Since the NAR commission suit settlement, buyer agents have faced new rules, new documents and a new normal. This month, Inman drills down on Today’s Buyers Agent with the fresh marketing strategies, skills and tools buyer agents are using to prosper in changing times.
This post was updated June 11, 2025.
Artificial intelligence tools are everywhere right now. They’re fast, flashy and honestly kind of addictive once you get the hang of prompting. I use them too, and they’ve saved me hours on certain tasks. But there are still lines that shouldn’t be crossed, especially in an industry built on trust, nuance and reputation.
If you’ve ever felt the temptation to fully hand over your voice, your values or your relationships to AI, this is your reminder to pause. Here are 10 things you absolutely should not outsource to AI.
1. Don’t let AI write your apology
When a client feels let down, a teammate misreads your tone or a deal turns emotional, do not outsource your apology to an app. AI can mimic empathy, but it doesn’t feel anything. At best, you’ll sound generic. At worst, you’ll sound cold or performative.
Try this instead: Write what you genuinely feel. Be honest. Once you’ve gotten it out, add it to your AI of choice for help with tone or formatting. Authenticity always comes first.
2. Don’t let AI define your voice
Your voice is not a prompt. It’s how you show up on hard days, how you celebrate a win and how your clients describe you behind your back. AI can mirror a style, but it cannot capture the real-life moments that shaped who you are as a professional.

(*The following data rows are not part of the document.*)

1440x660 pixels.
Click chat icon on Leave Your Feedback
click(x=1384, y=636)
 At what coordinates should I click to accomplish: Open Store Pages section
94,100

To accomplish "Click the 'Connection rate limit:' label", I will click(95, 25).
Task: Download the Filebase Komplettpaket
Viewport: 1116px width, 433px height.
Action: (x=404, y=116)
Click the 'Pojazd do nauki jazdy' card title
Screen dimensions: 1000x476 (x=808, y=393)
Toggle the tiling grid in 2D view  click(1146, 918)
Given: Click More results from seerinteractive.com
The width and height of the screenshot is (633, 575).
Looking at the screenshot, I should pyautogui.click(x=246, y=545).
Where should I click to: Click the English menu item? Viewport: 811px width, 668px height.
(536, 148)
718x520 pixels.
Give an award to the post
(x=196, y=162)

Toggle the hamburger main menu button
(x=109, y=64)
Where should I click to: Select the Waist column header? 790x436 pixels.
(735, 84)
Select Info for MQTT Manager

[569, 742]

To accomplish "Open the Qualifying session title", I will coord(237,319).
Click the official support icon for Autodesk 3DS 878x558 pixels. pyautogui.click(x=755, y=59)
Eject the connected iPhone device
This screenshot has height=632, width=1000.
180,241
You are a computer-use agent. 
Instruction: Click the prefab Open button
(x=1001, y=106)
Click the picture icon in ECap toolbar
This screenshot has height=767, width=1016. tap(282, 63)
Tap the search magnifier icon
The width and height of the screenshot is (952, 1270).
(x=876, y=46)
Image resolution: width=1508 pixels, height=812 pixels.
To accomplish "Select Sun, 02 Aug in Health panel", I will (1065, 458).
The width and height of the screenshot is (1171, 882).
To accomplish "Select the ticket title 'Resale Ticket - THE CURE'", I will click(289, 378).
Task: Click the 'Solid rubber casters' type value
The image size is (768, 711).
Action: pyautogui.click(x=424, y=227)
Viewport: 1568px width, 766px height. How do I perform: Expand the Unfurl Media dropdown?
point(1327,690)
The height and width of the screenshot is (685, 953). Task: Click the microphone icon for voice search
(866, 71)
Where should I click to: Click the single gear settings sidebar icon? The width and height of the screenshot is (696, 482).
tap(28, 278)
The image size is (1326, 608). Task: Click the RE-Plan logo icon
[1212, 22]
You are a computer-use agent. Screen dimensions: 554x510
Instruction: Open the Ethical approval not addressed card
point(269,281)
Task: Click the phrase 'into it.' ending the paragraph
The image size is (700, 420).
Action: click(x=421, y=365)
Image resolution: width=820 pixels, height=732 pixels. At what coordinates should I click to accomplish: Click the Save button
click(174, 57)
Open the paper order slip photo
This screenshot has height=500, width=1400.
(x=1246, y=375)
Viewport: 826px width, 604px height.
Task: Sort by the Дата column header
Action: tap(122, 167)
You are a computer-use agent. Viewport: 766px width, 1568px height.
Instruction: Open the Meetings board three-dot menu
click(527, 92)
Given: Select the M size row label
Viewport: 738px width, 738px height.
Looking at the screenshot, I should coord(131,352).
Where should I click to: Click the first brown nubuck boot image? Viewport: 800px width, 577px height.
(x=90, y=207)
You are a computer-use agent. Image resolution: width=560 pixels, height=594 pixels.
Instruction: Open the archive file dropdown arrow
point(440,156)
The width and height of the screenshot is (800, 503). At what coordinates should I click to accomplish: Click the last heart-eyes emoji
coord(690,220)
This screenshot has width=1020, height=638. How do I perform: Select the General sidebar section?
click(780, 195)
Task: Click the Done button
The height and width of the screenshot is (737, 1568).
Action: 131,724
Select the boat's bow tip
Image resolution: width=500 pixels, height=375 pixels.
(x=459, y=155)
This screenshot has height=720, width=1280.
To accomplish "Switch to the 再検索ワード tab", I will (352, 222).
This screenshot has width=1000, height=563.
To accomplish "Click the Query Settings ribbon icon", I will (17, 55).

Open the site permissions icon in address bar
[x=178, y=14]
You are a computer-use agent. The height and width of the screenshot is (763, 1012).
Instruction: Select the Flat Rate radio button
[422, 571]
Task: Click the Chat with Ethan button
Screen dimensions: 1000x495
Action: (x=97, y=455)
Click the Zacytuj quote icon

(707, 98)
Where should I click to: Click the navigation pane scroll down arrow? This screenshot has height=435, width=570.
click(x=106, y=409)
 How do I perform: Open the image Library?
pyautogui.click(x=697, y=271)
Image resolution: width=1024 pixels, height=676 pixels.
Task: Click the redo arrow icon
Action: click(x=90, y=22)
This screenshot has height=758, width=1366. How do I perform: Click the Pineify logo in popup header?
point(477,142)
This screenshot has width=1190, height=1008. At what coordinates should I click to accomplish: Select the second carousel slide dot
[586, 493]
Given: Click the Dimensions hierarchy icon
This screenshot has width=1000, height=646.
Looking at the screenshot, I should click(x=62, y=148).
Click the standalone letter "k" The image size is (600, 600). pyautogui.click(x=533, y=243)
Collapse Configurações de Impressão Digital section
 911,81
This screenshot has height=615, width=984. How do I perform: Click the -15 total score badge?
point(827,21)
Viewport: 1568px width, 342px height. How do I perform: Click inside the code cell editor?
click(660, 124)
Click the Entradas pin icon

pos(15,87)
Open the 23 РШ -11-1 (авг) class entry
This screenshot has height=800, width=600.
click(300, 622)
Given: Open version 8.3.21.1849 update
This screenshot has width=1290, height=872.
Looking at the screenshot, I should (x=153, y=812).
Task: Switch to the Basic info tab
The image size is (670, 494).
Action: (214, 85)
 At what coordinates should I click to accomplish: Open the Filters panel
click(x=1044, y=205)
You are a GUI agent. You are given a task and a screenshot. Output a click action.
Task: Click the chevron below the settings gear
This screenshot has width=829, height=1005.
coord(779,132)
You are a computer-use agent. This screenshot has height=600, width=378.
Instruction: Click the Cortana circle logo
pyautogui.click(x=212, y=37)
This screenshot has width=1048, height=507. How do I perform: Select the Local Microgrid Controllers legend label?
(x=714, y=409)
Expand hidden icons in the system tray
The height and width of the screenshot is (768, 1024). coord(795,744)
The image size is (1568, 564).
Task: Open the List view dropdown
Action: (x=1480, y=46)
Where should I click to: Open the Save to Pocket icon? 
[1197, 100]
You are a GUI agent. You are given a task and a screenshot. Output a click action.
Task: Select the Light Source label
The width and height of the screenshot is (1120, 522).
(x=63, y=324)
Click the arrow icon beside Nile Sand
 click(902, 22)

Try this instead: Give your AI examples of your past content or listing descriptions so it can reflect your existing tone. Do not expect it to invent one for you from scratch.
3. Don’t let AI make ethical decisions
Whether it’s disclosure language, how you present multiple offers or how you speak about competitors, AI does not carry the consequences of your choices. It doesn’t understand legal nuance or your code of ethics. And it definitely doesn’t know your market-specific obligations.
Try this instead: Use AI to help pressure-test your logic or present multiple ways to communicate something, but let your own integrity make the final call.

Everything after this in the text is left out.